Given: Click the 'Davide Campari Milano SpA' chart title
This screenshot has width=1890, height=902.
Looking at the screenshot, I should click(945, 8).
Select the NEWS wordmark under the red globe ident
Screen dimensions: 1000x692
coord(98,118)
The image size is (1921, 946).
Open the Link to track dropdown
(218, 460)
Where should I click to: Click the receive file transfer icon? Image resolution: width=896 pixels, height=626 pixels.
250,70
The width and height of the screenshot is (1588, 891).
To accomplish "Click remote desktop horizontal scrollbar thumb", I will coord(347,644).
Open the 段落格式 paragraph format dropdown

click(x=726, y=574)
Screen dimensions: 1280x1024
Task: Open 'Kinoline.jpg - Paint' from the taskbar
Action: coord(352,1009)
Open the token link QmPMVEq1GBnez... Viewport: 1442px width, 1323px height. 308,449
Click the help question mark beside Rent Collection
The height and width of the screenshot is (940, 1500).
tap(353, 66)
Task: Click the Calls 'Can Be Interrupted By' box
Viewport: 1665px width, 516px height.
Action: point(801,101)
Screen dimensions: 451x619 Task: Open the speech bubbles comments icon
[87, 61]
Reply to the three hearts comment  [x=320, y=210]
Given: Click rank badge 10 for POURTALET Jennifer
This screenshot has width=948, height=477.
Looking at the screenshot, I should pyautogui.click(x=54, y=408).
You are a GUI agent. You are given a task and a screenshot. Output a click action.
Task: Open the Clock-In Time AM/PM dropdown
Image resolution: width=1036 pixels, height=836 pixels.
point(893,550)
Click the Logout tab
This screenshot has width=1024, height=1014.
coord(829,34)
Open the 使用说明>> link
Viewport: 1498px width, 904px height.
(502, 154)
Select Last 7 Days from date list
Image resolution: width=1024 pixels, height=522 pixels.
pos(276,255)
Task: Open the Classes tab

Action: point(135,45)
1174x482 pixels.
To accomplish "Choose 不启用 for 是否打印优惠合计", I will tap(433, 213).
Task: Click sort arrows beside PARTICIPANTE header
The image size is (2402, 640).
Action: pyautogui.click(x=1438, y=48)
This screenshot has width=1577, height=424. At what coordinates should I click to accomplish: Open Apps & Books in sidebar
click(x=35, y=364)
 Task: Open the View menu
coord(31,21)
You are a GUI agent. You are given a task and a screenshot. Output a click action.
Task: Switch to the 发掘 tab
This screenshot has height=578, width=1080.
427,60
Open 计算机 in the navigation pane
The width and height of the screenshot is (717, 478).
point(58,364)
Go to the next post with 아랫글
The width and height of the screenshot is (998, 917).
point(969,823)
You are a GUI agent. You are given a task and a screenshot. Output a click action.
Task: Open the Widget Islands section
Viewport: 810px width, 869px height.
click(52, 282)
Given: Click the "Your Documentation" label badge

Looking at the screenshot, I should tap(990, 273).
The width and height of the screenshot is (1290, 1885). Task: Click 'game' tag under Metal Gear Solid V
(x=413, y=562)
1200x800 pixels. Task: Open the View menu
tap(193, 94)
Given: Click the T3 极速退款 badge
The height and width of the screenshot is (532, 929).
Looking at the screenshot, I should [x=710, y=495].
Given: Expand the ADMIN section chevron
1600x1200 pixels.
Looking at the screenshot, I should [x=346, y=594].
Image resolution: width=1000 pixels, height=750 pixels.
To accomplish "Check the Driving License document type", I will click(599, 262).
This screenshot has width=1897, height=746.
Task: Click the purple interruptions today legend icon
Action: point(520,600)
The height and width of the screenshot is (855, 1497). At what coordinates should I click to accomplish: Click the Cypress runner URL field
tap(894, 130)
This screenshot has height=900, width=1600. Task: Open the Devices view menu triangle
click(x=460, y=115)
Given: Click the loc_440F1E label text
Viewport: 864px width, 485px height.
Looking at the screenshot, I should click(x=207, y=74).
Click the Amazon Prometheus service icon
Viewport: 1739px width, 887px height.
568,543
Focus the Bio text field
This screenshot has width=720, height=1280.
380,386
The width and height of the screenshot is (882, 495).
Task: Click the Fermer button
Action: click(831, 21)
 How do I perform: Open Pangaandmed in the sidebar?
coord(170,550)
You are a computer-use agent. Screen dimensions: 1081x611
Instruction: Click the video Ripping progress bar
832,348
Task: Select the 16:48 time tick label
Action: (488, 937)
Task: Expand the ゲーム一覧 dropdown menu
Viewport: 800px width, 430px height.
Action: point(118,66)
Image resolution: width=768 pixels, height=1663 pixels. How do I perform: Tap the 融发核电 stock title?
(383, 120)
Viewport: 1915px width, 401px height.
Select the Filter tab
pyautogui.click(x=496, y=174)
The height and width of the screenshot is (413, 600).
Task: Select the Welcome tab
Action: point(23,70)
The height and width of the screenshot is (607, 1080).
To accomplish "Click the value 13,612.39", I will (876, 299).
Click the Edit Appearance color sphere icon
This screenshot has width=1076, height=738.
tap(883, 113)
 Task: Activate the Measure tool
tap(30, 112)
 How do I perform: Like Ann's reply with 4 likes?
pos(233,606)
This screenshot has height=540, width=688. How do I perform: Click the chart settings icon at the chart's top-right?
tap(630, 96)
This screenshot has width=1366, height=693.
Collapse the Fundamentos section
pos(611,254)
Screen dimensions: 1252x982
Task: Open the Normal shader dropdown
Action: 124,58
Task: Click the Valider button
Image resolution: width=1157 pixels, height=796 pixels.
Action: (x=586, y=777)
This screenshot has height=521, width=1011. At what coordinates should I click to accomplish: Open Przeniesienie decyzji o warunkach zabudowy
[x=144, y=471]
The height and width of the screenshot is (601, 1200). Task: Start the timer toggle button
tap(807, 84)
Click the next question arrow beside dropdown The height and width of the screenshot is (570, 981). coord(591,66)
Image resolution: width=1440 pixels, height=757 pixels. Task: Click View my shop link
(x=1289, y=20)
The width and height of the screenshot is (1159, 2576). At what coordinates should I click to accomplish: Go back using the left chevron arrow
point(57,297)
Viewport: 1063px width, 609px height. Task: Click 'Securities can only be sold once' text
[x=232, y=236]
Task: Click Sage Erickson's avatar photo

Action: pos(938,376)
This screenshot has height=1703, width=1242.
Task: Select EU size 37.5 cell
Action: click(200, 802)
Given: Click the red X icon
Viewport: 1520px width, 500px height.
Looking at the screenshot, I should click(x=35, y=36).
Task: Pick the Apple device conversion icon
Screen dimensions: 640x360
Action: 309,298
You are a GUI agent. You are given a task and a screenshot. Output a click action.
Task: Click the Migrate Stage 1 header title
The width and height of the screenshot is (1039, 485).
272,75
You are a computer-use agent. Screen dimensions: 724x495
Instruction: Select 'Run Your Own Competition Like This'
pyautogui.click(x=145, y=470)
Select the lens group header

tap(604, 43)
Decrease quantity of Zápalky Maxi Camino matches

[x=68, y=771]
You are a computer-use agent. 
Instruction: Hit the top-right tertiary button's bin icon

• **Your objective**
The records above should all be quoted exactly, please.

• **Answer to this problem**
Given: Click the 'Davide Campari Milano SpA' chart title
This screenshot has width=1890, height=902.
Looking at the screenshot, I should click(945, 8).
Select the NEWS wordmark under the red globe ident
Screen dimensions: 1000x692
coord(98,118)
The image size is (1921, 946).
Open the Link to track dropdown
(218, 460)
Where should I click to: Click the receive file transfer icon? Image resolution: width=896 pixels, height=626 pixels.
250,70
The width and height of the screenshot is (1588, 891).
To accomplish "Click remote desktop horizontal scrollbar thumb", I will coord(347,644).
Open the 段落格式 paragraph format dropdown

click(x=726, y=574)
Screen dimensions: 1280x1024
Task: Open 'Kinoline.jpg - Paint' from the taskbar
Action: coord(352,1009)
Open the token link QmPMVEq1GBnez... Viewport: 1442px width, 1323px height. 308,449
Click the help question mark beside Rent Collection
The height and width of the screenshot is (940, 1500).
tap(353, 66)
Task: Click the Calls 'Can Be Interrupted By' box
Viewport: 1665px width, 516px height.
Action: point(801,101)
Screen dimensions: 451x619 Task: Open the speech bubbles comments icon
[87, 61]
Reply to the three hearts comment  [x=320, y=210]
Given: Click rank badge 10 for POURTALET Jennifer
This screenshot has width=948, height=477.
Looking at the screenshot, I should pyautogui.click(x=54, y=408).
You are a GUI agent. You are given a task and a screenshot. Output a click action.
Task: Open the Clock-In Time AM/PM dropdown
Image resolution: width=1036 pixels, height=836 pixels.
point(893,550)
Click the Logout tab
This screenshot has width=1024, height=1014.
coord(829,34)
Open the 使用说明>> link
Viewport: 1498px width, 904px height.
(502, 154)
Select Last 7 Days from date list
Image resolution: width=1024 pixels, height=522 pixels.
pos(276,255)
Task: Open the Classes tab

Action: point(135,45)
1174x482 pixels.
To accomplish "Choose 不启用 for 是否打印优惠合计", I will tap(433, 213).
Task: Click sort arrows beside PARTICIPANTE header
The image size is (2402, 640).
Action: pyautogui.click(x=1438, y=48)
This screenshot has width=1577, height=424. At what coordinates should I click to accomplish: Open Apps & Books in sidebar
click(x=35, y=364)
 Task: Open the View menu
coord(31,21)
You are a GUI agent. You are given a task and a screenshot. Output a click action.
Task: Switch to the 发掘 tab
This screenshot has height=578, width=1080.
427,60
Open 计算机 in the navigation pane
The width and height of the screenshot is (717, 478).
point(58,364)
Go to the next post with 아랫글
The width and height of the screenshot is (998, 917).
point(969,823)
You are a GUI agent. You are given a task and a screenshot. Output a click action.
Task: Open the Widget Islands section
Viewport: 810px width, 869px height.
click(52, 282)
Given: Click the "Your Documentation" label badge

Looking at the screenshot, I should tap(990, 273).
The width and height of the screenshot is (1290, 1885). Task: Click 'game' tag under Metal Gear Solid V
(x=413, y=562)
1200x800 pixels. Task: Open the View menu
tap(193, 94)
Given: Click the T3 极速退款 badge
The height and width of the screenshot is (532, 929).
Looking at the screenshot, I should [x=710, y=495].
Given: Expand the ADMIN section chevron
1600x1200 pixels.
Looking at the screenshot, I should [x=346, y=594].
Image resolution: width=1000 pixels, height=750 pixels.
To accomplish "Check the Driving License document type", I will click(599, 262).
This screenshot has width=1897, height=746.
Task: Click the purple interruptions today legend icon
Action: point(520,600)
The height and width of the screenshot is (855, 1497). At what coordinates should I click to accomplish: Click the Cypress runner URL field
tap(894, 130)
This screenshot has height=900, width=1600. Task: Open the Devices view menu triangle
click(x=460, y=115)
Given: Click the loc_440F1E label text
Viewport: 864px width, 485px height.
Looking at the screenshot, I should click(x=207, y=74).
Click the Amazon Prometheus service icon
Viewport: 1739px width, 887px height.
568,543
Focus the Bio text field
This screenshot has width=720, height=1280.
380,386
The width and height of the screenshot is (882, 495).
Task: Click the Fermer button
Action: click(831, 21)
 How do I perform: Open Pangaandmed in the sidebar?
coord(170,550)
You are a computer-use agent. Screen dimensions: 1081x611
Instruction: Click the video Ripping progress bar
832,348
Task: Select the 16:48 time tick label
Action: (488, 937)
Task: Expand the ゲーム一覧 dropdown menu
Viewport: 800px width, 430px height.
Action: point(118,66)
Image resolution: width=768 pixels, height=1663 pixels. How do I perform: Tap the 融发核电 stock title?
(383, 120)
Viewport: 1915px width, 401px height.
Select the Filter tab
pyautogui.click(x=496, y=174)
The height and width of the screenshot is (413, 600).
Task: Select the Welcome tab
Action: point(23,70)
The height and width of the screenshot is (607, 1080).
To accomplish "Click the value 13,612.39", I will (876, 299).
Click the Edit Appearance color sphere icon
This screenshot has width=1076, height=738.
tap(883, 113)
 Task: Activate the Measure tool
tap(30, 112)
 How do I perform: Like Ann's reply with 4 likes?
pos(233,606)
This screenshot has height=540, width=688. How do I perform: Click the chart settings icon at the chart's top-right?
tap(630, 96)
This screenshot has width=1366, height=693.
Collapse the Fundamentos section
pos(611,254)
Screen dimensions: 1252x982
Task: Open the Normal shader dropdown
Action: 124,58
Task: Click the Valider button
Image resolution: width=1157 pixels, height=796 pixels.
Action: (x=586, y=777)
This screenshot has height=521, width=1011. At what coordinates should I click to accomplish: Open Przeniesienie decyzji o warunkach zabudowy
[x=144, y=471]
The height and width of the screenshot is (601, 1200). Task: Start the timer toggle button
tap(807, 84)
Click the next question arrow beside dropdown The height and width of the screenshot is (570, 981). coord(591,66)
Image resolution: width=1440 pixels, height=757 pixels. Task: Click View my shop link
(x=1289, y=20)
The width and height of the screenshot is (1159, 2576). At what coordinates should I click to accomplish: Go back using the left chevron arrow
point(57,297)
Viewport: 1063px width, 609px height. Task: Click 'Securities can only be sold once' text
[x=232, y=236]
Task: Click Sage Erickson's avatar photo

Action: pos(938,376)
This screenshot has height=1703, width=1242.
Task: Select EU size 37.5 cell
Action: click(200, 802)
Given: Click the red X icon
Viewport: 1520px width, 500px height.
Looking at the screenshot, I should click(x=35, y=36).
Task: Pick the Apple device conversion icon
Screen dimensions: 640x360
Action: 309,298
You are a GUI agent. You are given a task and a screenshot. Output a click action.
Task: Click the Migrate Stage 1 header title
The width and height of the screenshot is (1039, 485).
272,75
You are a computer-use agent. Screen dimensions: 724x495
Instruction: Select 'Run Your Own Competition Like This'
pyautogui.click(x=145, y=470)
Select the lens group header

tap(604, 43)
Decrease quantity of Zápalky Maxi Camino matches

[x=68, y=771]
You are a computer-use agent. 
Instruction: Hit the top-right tertiary button's bin icon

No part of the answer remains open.